Review: Vox by Christina Dalcher

Vox by Christina Dalcher

Set in an America where half the population has been silenced, VOX is the harrowing, unforgettable story of what one woman will do to protect herself and her daughter.

On the day the government decrees that women are no longer allowed to speak more than 100 words daily, Dr. Jean McClellan is in denial—this can’t happen here. Not in America. Not to her.

Soon women can no longer hold jobs. Girls are no longer taught to read or write. Females no longer have a voice. Before, the average person spoke sixteen thousand words a day, but now women only have one hundred to make themselves heard.

For herself, her daughter, and every woman silenced, Jean will reclaim her voice.

An apt book at a time when women’s rights are being discussed more with movements like #meto. This is a fast paced and gripping dystopian read set in the near future where women have lost their rights to work, read and speak. A tracker band on the wrist of every woman and girl in America keeps them shackled in silence, only able to speak 100 words a day or be punished with increasingly severe electric shocks. 
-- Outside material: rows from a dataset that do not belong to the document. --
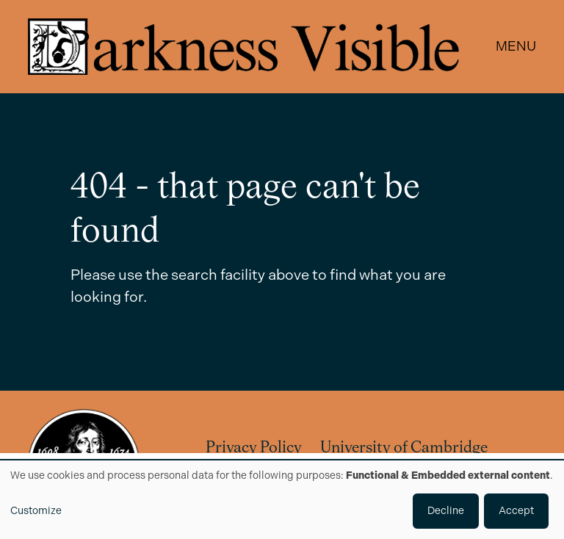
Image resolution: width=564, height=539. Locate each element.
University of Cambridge (404, 448)
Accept (516, 510)
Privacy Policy (254, 448)
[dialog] (282, 499)
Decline (445, 510)
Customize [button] (36, 510)
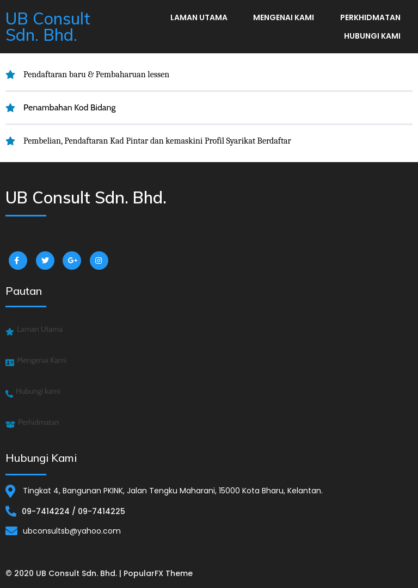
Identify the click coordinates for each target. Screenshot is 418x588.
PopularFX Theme (158, 573)
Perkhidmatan (370, 17)
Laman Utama (199, 17)
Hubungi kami (372, 35)
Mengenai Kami (283, 17)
This novel looks at the effect of this not only on women and girls but on the boys being raised in such an environment and how quickly they can become indoctrinated with the message that they a re superior. As a mother how do you react to being told you are a second class citizen by your own child, can you still love and respect a husband that you can’t communicate with even within your own home? 

There were some truly horrifying moments that made my heart leap, mostly involving Sonia the 6 year old daughter of our main protagonist Jean. 

It was a thought provoking and disturbing novel. Although I do have to wonder , would women really sit quietly by and let this happen, would most men roll over and let their partners, wives, mothers, daughters be silenced so completely. Having said that the pathway was so simple and well laid out by the author, the stealth removal of passports, removal of birth control etc that it felt very real and scarily possible. 

I felt that Jean’s 11 year old twins seemed to have been written as much younger than their stated age, which I found a bit jarring at points. apart from that, I liked the world building and the thought that had gone into the effect such a life would have on children and their parents.

I liked that Jean was a flawed character, she wasn’t shiny and innocent, she was real. Overall once I started I couldn’t put this down.